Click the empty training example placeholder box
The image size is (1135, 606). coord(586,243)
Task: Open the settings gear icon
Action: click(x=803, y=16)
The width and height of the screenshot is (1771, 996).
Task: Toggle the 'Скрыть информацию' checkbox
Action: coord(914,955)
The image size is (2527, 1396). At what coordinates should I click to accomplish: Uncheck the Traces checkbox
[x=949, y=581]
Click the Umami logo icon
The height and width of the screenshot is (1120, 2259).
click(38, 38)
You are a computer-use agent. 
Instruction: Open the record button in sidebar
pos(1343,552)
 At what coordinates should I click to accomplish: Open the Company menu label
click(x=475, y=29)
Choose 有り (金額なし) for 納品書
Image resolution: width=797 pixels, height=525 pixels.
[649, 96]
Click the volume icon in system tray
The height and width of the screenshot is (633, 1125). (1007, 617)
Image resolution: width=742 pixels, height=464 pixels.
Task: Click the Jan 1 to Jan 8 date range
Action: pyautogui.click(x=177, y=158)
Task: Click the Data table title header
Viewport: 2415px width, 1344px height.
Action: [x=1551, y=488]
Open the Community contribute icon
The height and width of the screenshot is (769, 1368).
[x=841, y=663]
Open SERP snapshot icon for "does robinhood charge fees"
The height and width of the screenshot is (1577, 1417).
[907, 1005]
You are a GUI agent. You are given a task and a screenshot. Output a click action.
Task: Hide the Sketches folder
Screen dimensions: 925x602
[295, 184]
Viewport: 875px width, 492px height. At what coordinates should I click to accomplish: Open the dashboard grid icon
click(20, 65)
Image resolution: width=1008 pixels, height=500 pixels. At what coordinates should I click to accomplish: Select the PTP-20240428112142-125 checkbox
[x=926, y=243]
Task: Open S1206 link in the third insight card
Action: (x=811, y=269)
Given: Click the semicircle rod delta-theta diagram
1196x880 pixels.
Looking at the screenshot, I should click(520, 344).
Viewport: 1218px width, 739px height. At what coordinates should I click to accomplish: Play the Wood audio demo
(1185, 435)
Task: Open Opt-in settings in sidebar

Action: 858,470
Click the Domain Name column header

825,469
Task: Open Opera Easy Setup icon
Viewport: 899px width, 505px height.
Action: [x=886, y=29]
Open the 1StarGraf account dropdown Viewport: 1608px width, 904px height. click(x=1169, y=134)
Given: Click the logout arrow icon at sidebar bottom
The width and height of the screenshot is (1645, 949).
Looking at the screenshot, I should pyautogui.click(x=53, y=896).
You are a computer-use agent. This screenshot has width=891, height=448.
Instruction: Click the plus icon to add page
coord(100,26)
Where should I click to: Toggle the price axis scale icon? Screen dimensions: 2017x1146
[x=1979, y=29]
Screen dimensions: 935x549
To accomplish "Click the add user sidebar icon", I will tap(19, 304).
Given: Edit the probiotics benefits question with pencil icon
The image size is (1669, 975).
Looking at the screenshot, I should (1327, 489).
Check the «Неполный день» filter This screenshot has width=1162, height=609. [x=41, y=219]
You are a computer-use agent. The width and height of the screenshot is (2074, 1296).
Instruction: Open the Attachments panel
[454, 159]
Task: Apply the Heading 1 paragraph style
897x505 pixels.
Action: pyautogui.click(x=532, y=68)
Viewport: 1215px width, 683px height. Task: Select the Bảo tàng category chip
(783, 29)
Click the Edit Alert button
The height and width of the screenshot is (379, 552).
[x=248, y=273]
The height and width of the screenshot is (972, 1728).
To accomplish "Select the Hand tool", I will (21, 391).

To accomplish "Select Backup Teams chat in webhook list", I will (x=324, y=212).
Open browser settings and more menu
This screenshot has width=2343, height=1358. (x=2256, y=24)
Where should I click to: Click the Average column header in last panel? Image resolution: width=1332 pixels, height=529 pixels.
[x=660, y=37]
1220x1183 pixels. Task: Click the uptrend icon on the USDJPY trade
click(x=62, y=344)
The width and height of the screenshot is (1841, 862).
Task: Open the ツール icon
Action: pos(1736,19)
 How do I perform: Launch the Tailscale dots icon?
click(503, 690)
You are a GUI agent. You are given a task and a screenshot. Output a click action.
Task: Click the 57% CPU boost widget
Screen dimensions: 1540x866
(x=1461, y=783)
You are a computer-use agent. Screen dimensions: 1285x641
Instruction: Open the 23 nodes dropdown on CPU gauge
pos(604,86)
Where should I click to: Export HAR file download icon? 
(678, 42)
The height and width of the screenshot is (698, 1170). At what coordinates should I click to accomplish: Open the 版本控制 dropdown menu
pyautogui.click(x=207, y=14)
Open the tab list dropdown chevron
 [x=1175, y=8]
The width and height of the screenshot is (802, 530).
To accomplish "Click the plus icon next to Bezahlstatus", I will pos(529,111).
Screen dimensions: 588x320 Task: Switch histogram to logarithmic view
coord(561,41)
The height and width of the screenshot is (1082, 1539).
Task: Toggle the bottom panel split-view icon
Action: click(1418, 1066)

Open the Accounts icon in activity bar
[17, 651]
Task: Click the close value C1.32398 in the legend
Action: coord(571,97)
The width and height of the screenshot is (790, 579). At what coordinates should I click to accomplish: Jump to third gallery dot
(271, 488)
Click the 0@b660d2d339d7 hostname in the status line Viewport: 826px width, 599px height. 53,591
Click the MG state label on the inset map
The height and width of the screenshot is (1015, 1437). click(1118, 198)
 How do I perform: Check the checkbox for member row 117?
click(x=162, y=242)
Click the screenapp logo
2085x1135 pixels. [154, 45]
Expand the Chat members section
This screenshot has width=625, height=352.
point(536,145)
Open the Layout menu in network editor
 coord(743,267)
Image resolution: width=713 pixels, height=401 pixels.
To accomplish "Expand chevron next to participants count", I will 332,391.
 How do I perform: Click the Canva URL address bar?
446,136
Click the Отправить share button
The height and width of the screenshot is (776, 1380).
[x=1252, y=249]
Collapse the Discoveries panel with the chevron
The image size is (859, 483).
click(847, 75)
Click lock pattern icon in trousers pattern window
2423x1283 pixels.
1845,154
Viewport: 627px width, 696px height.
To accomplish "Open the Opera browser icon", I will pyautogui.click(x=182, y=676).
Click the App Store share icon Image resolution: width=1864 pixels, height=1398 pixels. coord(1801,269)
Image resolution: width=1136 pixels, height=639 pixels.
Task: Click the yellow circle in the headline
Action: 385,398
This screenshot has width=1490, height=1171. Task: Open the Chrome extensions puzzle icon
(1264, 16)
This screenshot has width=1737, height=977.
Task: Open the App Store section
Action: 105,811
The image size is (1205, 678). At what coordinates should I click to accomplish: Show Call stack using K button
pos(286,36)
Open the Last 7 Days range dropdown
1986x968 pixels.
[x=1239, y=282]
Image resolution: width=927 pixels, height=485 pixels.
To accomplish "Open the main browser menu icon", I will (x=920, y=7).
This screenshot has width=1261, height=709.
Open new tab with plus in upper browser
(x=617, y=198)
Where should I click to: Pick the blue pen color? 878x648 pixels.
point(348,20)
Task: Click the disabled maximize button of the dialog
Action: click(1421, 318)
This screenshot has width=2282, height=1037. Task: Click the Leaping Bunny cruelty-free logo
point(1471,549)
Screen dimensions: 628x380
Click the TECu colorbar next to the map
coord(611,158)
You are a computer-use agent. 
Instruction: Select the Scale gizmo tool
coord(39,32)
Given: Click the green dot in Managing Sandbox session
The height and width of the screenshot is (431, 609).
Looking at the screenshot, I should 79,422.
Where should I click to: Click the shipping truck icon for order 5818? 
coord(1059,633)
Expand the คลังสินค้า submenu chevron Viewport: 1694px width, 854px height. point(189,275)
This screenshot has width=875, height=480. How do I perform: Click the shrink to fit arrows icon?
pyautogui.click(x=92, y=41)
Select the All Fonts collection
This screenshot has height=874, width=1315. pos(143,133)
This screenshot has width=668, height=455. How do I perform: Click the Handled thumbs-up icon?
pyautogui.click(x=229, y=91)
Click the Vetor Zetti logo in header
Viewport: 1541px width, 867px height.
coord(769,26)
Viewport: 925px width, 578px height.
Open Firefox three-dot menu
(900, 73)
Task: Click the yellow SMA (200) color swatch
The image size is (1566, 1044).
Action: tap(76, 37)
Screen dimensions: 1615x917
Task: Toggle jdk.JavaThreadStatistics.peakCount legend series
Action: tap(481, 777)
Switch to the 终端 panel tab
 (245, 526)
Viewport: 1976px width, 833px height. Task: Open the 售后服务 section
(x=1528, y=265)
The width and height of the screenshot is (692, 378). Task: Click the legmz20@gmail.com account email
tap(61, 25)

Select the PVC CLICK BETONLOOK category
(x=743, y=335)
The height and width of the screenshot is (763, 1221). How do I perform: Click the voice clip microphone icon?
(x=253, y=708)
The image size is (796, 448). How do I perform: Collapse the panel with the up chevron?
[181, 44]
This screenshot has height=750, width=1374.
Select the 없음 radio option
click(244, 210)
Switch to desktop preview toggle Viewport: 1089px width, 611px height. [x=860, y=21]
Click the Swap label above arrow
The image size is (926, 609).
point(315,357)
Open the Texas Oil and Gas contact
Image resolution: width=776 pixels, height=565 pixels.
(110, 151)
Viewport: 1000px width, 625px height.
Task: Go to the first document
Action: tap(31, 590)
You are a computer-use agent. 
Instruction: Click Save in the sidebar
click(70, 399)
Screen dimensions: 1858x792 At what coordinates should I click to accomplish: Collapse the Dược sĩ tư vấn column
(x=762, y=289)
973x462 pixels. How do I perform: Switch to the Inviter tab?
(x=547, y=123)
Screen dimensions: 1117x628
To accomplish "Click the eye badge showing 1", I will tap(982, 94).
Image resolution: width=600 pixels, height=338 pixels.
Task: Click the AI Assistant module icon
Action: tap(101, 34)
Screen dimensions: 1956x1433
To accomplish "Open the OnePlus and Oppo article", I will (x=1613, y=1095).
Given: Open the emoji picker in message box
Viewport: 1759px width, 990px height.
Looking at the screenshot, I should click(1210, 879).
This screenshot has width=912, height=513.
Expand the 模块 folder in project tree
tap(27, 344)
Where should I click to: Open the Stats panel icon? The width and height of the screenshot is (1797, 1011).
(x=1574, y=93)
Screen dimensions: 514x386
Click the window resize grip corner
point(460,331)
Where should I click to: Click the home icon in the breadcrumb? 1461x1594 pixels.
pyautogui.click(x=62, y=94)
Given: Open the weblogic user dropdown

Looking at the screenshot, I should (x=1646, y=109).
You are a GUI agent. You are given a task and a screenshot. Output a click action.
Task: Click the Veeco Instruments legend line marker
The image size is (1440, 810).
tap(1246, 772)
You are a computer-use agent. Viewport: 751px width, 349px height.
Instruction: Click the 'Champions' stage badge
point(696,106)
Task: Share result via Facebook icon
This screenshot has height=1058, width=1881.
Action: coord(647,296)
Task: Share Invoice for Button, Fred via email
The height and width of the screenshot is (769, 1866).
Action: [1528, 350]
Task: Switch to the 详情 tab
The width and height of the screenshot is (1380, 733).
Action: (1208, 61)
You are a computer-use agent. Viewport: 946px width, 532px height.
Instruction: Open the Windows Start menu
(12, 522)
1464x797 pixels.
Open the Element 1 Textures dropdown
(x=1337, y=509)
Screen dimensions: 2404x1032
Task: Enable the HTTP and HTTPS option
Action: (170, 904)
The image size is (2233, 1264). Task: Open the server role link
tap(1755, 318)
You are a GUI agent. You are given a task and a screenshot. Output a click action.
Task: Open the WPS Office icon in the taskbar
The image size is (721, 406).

▶ WORK INSTRUCTION:
After locating the line with "The height and width of the screenshot is (769, 1866)." in the records above, please set down that line and all later ones exactly, and no other line.

▶ ANSWER BOX:
The height and width of the screenshot is (769, 1866).
Action: [1528, 350]
Task: Switch to the 详情 tab
The width and height of the screenshot is (1380, 733).
Action: (1208, 61)
You are a computer-use agent. Viewport: 946px width, 532px height.
Instruction: Open the Windows Start menu
(12, 522)
1464x797 pixels.
Open the Element 1 Textures dropdown
(x=1337, y=509)
Screen dimensions: 2404x1032
Task: Enable the HTTP and HTTPS option
Action: (170, 904)
The image size is (2233, 1264). Task: Open the server role link
tap(1755, 318)
You are a GUI agent. You are given a task and a screenshot. Output a click action.
Task: Open the WPS Office icon in the taskbar
The image size is (721, 406).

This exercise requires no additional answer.